Project management skills are primarily responsible for success of a digitization project and future migration. Managers of digitization projects should have knowledge of all aspect of the digitization process, including material scanning, metadata design and creation, web site design and creation, and database management as well as knowledge of national and international standards and best practices for digitization, metadata, and web technologies. In addition, the managers should have effective communication skills with the content provider -- the staff in the special collections and archives, and the technology provider -- the staff in IT Services. Understanding user needs is also required. These skills accumulate through years of experiences in managing digitization projects. It is rather difficult for an individual library to retain this kind of managerial expertise in house. The lack of good project management expertise may delay a digitization project and contribute to more costly issues in the future.

Digital resource management is another critical managerial skill that required for building and maintaining digital collections. "Collection maintenance may take different sets of skills and different commitments of resources than the original collection building.
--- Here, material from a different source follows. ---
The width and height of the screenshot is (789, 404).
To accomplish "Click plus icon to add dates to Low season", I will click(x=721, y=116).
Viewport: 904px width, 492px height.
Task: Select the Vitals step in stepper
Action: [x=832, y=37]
The digital repository must be integrated into the institutional collections management workflow." (Arms, 2000) Arms points out that aspects of ongoing maintenance include such functions as maintaining the currency of locations, ensuring the usability of access applications, performing data entry and data cleaning, keeping logging and accumulating statistics, providing some level of end-user support, maintaining server security, system administration, and so forth. (Arms, 2000) All of these require highly trained professionals in digital resource management.
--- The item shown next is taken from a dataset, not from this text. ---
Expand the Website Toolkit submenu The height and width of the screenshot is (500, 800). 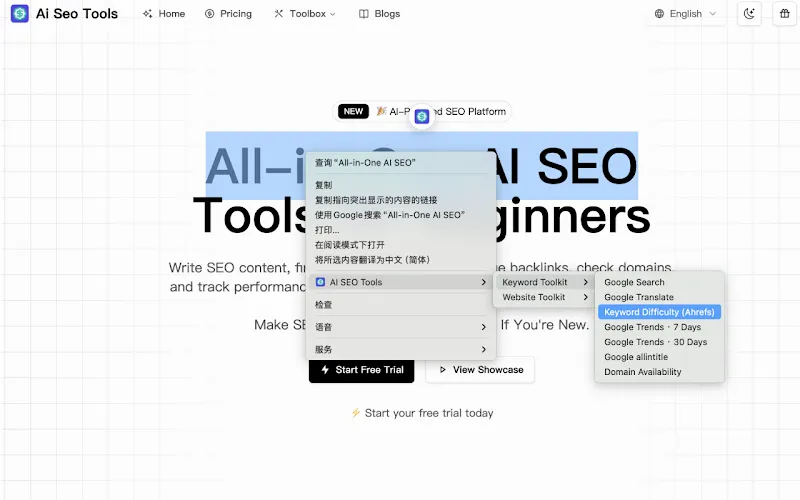point(544,297)
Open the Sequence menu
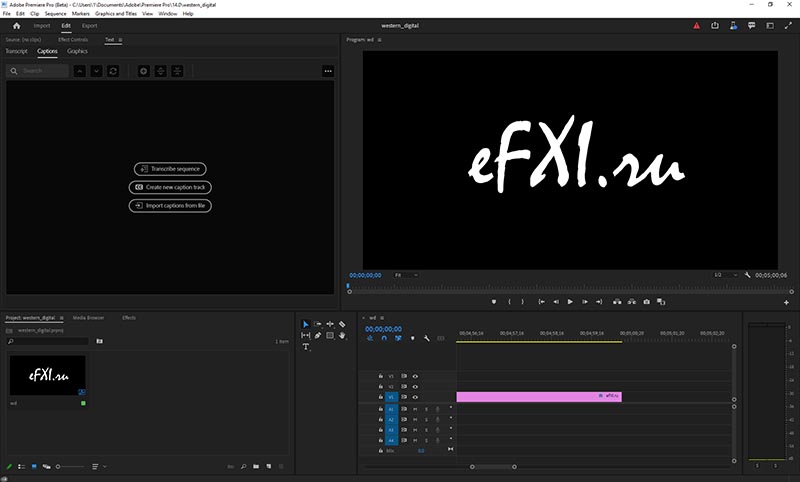 pyautogui.click(x=55, y=14)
A centralized digital collection production center can provide opportunities for staff to learn managerial skills in short time through the projects in their day-to-day tasks, thus providing quality managerial personnel to serve individual libraries’ digitization needs.

3. Ensure Sustainability

Ongoing digitization requirements have raised demands for sustaining the digital collections and needs to transform external fund-supported and project-based digitization activities into standard day-to-day operations. The millions of dollars of investment made to date in digitization should be protected. According to a survey conducted by the Northeast Document Conservation Center (NEDCC) in 2005, 92% of the responding institutions noted that they are creating digital materials, and only 29% of the responding institutions reported that they have written policies to address the management or preservation of digital assets. A high number of institutions reported having no or low levels of institutional funds allocated for creation, acquisition, management, or sustainability of digital collections. (Clareson, 2006) Smith points out that the hardest part of sustainability is "how to pay for it all". (Smith, 2003)

DCPC’s experiences present a model for sustaining digital collections in a centralized digital collection facility. Through concentrated technical expertise, combined financial resources, consolidated project management, and shared digital library systems, the individual member libraries can sustain their digital collections at lower and affordable prices.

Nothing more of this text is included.